## EXCERPTED PASSAGE:

- - - - -

Last week, Fox 9 reported:
After two months, Minnesota revenue officials cannot say when they’ll start sending out checks to 550,000 taxpayers owed refunds on 2020 unemployment benefits and payroll loans.
…the Minnesota Department of Revenue has not sent out the refunds — worth $454 million for the payroll loans and $234 million on unemployment benefits — and blames the delay on a system change.
The saga started when the divided Legislature missed the tax filing deadline. Minnesota law required the payroll loans and unemployment benefits to be treated as taxable income, throwing the state out of balance with the federal government, which had forgiven the full amount of PPP loans and the first $10,200 of 2020 jobless benefits.
On May 17 — the day of the tax filing deadline, which had been extended — top lawmakers and Gov. Tim Walz announced a deal to conform to the federal government’s changes. But Revenue Department officials said they had to wait until June 30, when the bill became law, to start the refund process. [Emphasis added]
The reason “the divided Legislature missed the tax filing deadline” was, as we reported at the time, because House Democrats were holding up tax relief, using it as leverage in a failed bid to raise taxes.

- - - - -

[Pointing listing for screenshots and pages]
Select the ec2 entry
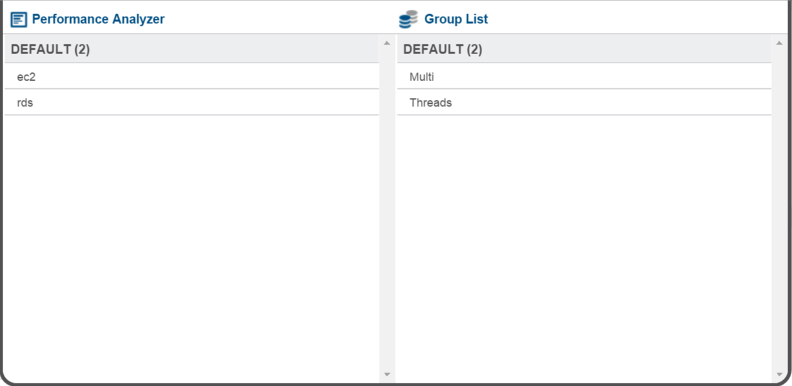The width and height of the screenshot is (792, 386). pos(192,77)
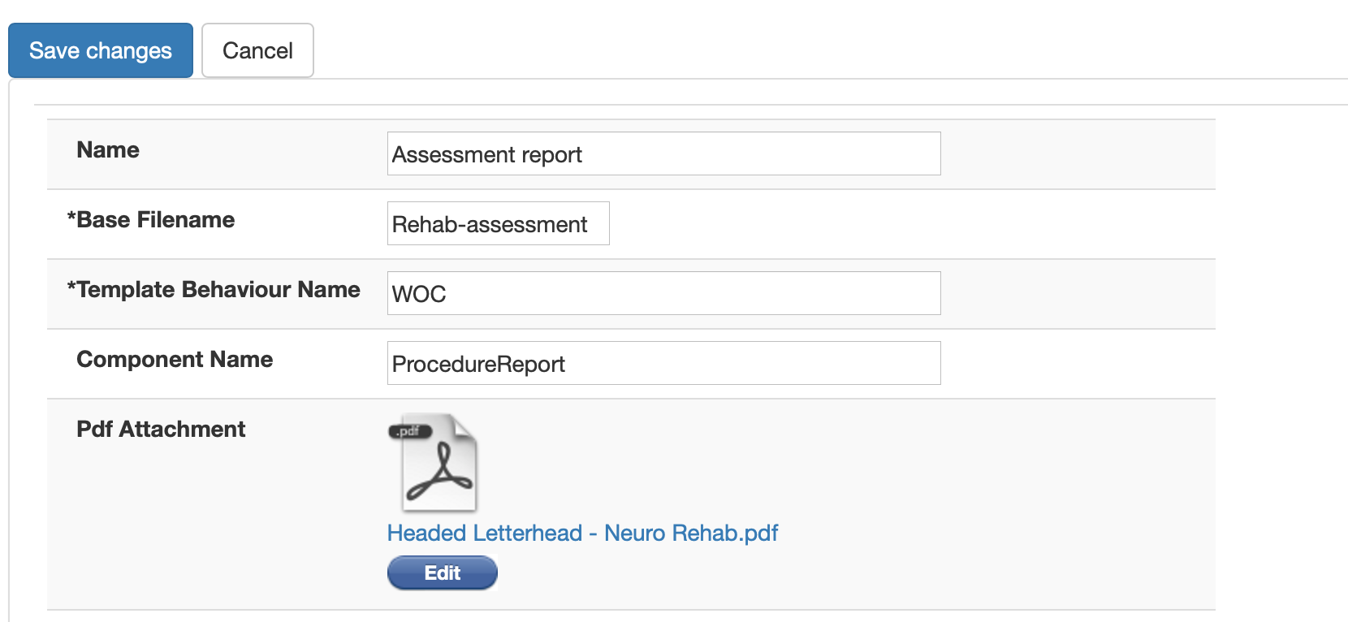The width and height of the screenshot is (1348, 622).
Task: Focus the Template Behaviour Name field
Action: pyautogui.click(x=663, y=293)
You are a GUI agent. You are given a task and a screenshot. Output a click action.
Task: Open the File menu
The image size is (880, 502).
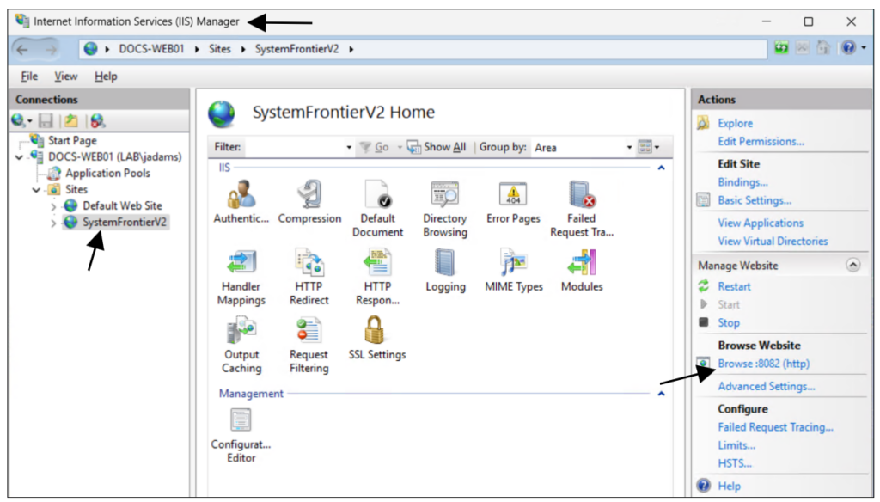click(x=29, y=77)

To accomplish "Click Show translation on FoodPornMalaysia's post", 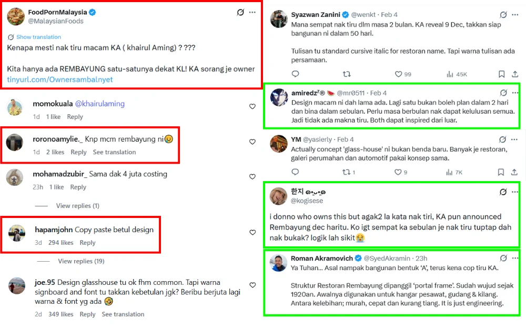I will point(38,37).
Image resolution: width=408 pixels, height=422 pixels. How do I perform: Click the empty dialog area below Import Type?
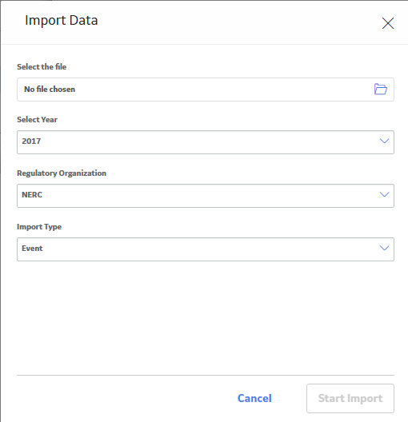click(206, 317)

- - - - -

## WHAT TO DO:
a) List every dollar amount mentioned in the excerpt on Minnesota's delayed tax refunds.
b) According to the excerpt on Minnesota's delayed tax refunds, on what date did the conformity bill become law?
c) Pick up the excerpt on Minnesota's delayed tax refunds after its last sentence and carry it forward.
The listing is separate material with no connection to the excerpt on Minnesota's delayed tax refunds.

## WRITTEN RESPONSES:
a)
- $454 million
- $234 million
- $10,200

b) June 30.

c)
While the legislators responsible for this risible bit of theater might have reaped the rewards in the form of an energized base, it is ordinary Minnesotans who are bearing the costs:
Jason Salzwedel of Zimmerman said he’s waiting on several hundred dollars from the state, money he initially owed on unemployment benefits Salzwedel collected during a two-month furlough.
Salzwedel said he tried calling the Revenue Department recently but didn’t get a satisfactory answer.
“Pretty much their explanation — if you can even call it an explanation — was there’s thousands of other people going through the same thing,” he said. “If you owe them money, they want it yesterday. All of a sudden, when they take something that’s ours, it feels like, ‘We’ll get around to it.”
In the interests of fairness, it ought to be pointed out that opposition to this farce was bipartisan. That will be little comfort to people like Mr. Salzwedel.